The problem extends beyond just wasted resources. Gerardo identifies several critical issues that plague modern marketing organizations:
1. Decision fatigue among buyers
When marketing teams focus on volume rather than value, they contribute to information overload. “Sometimes marketers are attracted to fake KPIs,” Gerardo explains. “Number of downloads for a product or number of leads that you pass into the BDR team is not a real metric.” This focus on metrics without meaning leads to content that serves the marketing machine rather than the buyer’s needs.
2. Misaligned sales enablement
The disconnect between marketing efforts and sales needs creates significant inefficiencies.
As Gerardo points out, “When I looked at the content assets that we had, we had thousands—blog posts, white papers, solution guides, etc. And we kept building more and more and more. And we said, like, how do we expect our sellers to even navigate this amount of content?”

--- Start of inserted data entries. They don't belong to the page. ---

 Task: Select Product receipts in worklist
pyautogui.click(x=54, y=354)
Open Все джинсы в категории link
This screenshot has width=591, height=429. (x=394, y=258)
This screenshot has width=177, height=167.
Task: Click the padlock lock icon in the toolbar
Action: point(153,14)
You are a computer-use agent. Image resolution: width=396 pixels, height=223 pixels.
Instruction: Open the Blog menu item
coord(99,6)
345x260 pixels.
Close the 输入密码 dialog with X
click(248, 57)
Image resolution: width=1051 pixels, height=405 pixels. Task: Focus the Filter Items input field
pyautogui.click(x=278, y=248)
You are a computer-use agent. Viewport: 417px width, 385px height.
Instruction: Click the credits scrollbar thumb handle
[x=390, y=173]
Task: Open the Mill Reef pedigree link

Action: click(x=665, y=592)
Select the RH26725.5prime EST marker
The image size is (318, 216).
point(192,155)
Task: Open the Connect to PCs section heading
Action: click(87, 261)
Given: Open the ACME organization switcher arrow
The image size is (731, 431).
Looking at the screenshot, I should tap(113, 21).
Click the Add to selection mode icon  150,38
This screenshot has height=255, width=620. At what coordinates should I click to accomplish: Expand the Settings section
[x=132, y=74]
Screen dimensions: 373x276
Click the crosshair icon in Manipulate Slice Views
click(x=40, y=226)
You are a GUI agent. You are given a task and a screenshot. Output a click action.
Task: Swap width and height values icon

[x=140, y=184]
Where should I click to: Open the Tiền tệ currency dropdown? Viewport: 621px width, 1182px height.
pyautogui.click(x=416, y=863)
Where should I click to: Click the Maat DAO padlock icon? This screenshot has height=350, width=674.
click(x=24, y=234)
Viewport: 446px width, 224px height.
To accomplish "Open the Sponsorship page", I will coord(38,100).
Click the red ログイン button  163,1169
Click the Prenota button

3. Wasted resources and opportunities
The traditional approach to gated content exemplifies this waste. “We spend money creating this asset and we think this asset is helpful for customers to want to buy our products,” Gerardo observes. “And then we put a gate in front of them.” He notes that from testing, he has found that 99% of those potential customers will pass on filling out the form to access the gated content—because they know that they are signing up for sales calls and emails if they do.
Drawing from his experience at Catchpoint, Gerardo outlines a different approach that prioritizes impact over volume:
1. Anchor everything to your ideal customer profile (ICP)
“We have a very well-defined ICP… and we have a very defined list of 6,000 companies that we believe are the ones that will benefit most from our products,” Gerardo explains. This clarity of focus helps ensure every piece of content serves a specific purpose.
2. Collaborate deeply with sales
The alignment between marketing and sales is crucial. “The marketing team has only one goal, which is revenue and growth. And we share the same goal with sales,” says Gerardo. “Once we have the same goal and the same goal as our CEO, then things become so much easier from that point on. There’s a lot less friction, a lot less discussion about [whether] those are good leads or bad leads. We’re just all committed to making the company successful.”
3. Focus on high-impact content
Rather than publishing constantly, Gerardo advocates for creating fewer, more valuable pieces: “My content philosophy is we’ll publish content or a blog post or newsletter, et cetera, as often as we have something valuable, interesting and educational to say. That is the rule.”
He elaborates, “If we don’t have anything to say for a week, two weeks, I would have our blog be silent. Like, show me one email from a customer saying, ‘Hey, I read your blog post every Tuesday morning. Where is this week’s blog post?’ I never see one of those emails or complaints, right? Because customers are not really that hungry for our content. So, it’s better not to say anything.”
For organizations looking to shift away from the content machine mindset, Gerardo suggests several practical approaches that have proven successful at Catchpoint:
1. Build a foundation of expertise
Gerardo’s team focuses on areas where they have unique knowledge to share. He describes their approach with a BGP (Border Gateway Protocol) guide: “If you open the entire paper, it doesn’t mention Catchpoint one time… It’s probably useful for anybody like any other large company that cares about the internet.”
This approach has proven particularly effective. As Gerardo explains, “Through that paper, we attract not a high number, [but] a small number of companies that care about this. And then they learn more about how we help them with these types of problems. And many of them end up being our customers, and they can become very significant revenue growth opportunities for the company.”
2. Remove unnecessary barriers
“What we did is said, look, we’re going to create high-quality content that we want people not only to have access to without any gates, but we want it to be shared,” Gerardo explains. This approach builds trust and encourages wider distribution of valuable insights.
The strategy extends to event marketing as well. Gerardo notes that potential customers coming to events don’t want to be put on his sales team’s contact list just for a free pair of branded socks.
3. Measure what matters
Instead of focusing on vanity metrics, Gerardo emphasizes the importance of measuring real business impact. “Leads or success in a tactic or any of those metrics are useful sometimes as leading indicators, but those are not what we get paid for,” he says.
As marketers face increasing pressure to deliver results, Gerardo’s approach offers a compelling alternative to the content machine mindset. “Marketers are going to be held increasingly accountable for growth,” he notes. “And that’s why you see [that] the number of CMOs that leave companies before even 18 months is increasing.”
Ready to take your next step into higher-value content? Gerardo encourages you to “find the best piece of content and just make sure you have beautiful diamonds that are extremely valuable, not a library of thousand books that you’ll never get to read.”
This focus on quality over quantity, combined with a deep understanding of both technology and business needs, points the way forward for B2B content marketing in an increasingly crowded digital landscape.